A notable finding of the present study was the co-existence of ermA and ermC in a significant number of erythromycin-resistant S. aureus strains (48.4%), similar to results from 2 studies in Turkey (37.5% and 18.6%), and in contrast to 2 studies in European countries (0.6% and 3%) [16,25,27,28]. We also found that a significant number of erythromycin-resistant S. aureus isolates (33.3%) did not carry ermA and ermC, therefore other genes also have a significant role in resistance to erythromycin.
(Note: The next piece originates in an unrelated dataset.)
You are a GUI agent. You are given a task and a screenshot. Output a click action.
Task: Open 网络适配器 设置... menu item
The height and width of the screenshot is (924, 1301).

We found prevalence of 81.4% for MRSA strains and 15% for MSSA isolates for ermA. Prevalence of ermC in MRSA and MSSA isolates were 74.4% and 12.5%, respectively; therefore, both ermA and ermC were more prevalent among MRSA than MSSA isolates in Tehran, Iran. These results regarding predominance of the ermA among MRSA isolates are consistent with previous reports [25,29], but predominance of the ermC among MRSA isolates has not been reported, except from Greece [16]. However, prevalence of these genes among MRSA and MSSA strains were variable in different studies. A multicenter study in 24 European university hospitals [25] revealed that in S. aureus, the ermA gene was more common among MRSA isolates (88%) than in MSSA isolates (38%). In contrast, ermC was more common in MSSA (47%) than in MRSA (5%). Otsuka et al. [29] found the ermA gene was also predominant among erythromycin-resistant isolates of MRSA compared to MSSA strains (95.0% and 53.3%, respectively), while the ermC gene were more prevalent among MSSA than MRSA strains (42.0% and 11.5%, respectively). High prevalence of erm genes in MRSA strains emphasizes the need for performing antimicrobial susceptibility testing when clindamycin is considered for use in treatment of infections caused by MRSA.

Conclusions

Although there are some reports of MLSB resistance phenotypes in Iranian isolates of S. aureus, to our knowledge this is the first report of the involved genes in Iran. We found ermA + ermC related resistance was the most prevalent in erythromycin-resistant S. aureus isolates, and constitutive resistance was particularly predominant among MRSA strains.